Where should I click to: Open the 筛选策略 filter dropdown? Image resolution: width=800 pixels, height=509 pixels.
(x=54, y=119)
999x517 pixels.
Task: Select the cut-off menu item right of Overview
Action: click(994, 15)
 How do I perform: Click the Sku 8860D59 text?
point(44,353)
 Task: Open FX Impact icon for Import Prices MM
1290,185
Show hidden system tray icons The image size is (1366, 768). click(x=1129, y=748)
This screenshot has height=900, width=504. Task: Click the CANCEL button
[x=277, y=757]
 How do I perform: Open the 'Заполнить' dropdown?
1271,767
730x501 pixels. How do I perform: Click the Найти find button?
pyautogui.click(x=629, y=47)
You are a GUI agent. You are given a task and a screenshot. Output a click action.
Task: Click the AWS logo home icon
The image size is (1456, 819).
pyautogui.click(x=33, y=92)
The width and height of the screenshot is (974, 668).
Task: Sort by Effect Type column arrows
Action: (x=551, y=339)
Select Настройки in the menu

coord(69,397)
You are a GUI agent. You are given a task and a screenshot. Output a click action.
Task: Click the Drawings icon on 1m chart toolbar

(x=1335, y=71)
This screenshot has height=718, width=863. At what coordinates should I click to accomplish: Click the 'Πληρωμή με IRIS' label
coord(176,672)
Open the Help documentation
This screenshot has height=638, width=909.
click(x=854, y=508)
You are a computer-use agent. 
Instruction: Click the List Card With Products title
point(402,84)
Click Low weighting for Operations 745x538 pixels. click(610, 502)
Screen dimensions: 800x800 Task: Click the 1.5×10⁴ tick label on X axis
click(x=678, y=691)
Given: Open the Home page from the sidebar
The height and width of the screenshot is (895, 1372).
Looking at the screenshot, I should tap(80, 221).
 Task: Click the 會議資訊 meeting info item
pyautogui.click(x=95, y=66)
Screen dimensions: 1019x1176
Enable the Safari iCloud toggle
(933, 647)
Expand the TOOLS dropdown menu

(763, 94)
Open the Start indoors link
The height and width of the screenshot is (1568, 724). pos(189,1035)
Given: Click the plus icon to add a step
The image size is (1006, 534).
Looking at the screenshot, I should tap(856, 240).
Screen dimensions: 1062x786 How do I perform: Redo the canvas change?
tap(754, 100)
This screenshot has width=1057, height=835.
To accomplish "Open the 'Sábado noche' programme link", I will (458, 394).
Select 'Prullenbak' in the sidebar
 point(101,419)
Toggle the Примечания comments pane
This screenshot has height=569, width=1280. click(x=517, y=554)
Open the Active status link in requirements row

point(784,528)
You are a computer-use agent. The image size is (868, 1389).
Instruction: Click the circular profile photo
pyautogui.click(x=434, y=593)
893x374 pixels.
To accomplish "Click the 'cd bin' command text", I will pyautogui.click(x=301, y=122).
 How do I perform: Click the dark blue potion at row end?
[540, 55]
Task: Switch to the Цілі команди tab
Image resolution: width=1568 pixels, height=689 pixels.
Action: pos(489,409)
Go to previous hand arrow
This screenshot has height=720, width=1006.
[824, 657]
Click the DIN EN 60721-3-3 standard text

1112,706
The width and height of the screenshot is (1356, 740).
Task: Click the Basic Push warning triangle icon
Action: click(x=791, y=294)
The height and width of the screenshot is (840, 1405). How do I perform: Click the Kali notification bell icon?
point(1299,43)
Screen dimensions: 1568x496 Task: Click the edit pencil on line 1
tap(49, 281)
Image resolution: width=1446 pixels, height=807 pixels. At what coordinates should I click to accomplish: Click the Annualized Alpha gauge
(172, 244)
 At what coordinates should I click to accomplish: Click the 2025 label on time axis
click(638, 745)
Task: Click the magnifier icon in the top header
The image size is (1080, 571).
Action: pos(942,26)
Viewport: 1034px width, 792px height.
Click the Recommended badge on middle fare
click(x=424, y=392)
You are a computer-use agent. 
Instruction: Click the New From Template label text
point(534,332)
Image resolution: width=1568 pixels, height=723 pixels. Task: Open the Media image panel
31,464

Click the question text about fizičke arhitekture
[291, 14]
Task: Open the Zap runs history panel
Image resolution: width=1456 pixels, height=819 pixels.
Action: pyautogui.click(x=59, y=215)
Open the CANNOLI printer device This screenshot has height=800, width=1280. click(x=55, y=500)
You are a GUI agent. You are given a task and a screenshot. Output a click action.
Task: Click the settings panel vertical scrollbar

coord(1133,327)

○ ○ ○ ○ ○

INSTRUCTIONS TO FOLLOW:
From the listing above, pull out every line that contains the string "item", treating uppercase and lowercase as different. Reproduce each matching line in full.

SOLUTION TO THE PROBLEM:
Task: Select the cut-off menu item right of Overview
 Task: Click the 會議資訊 meeting info item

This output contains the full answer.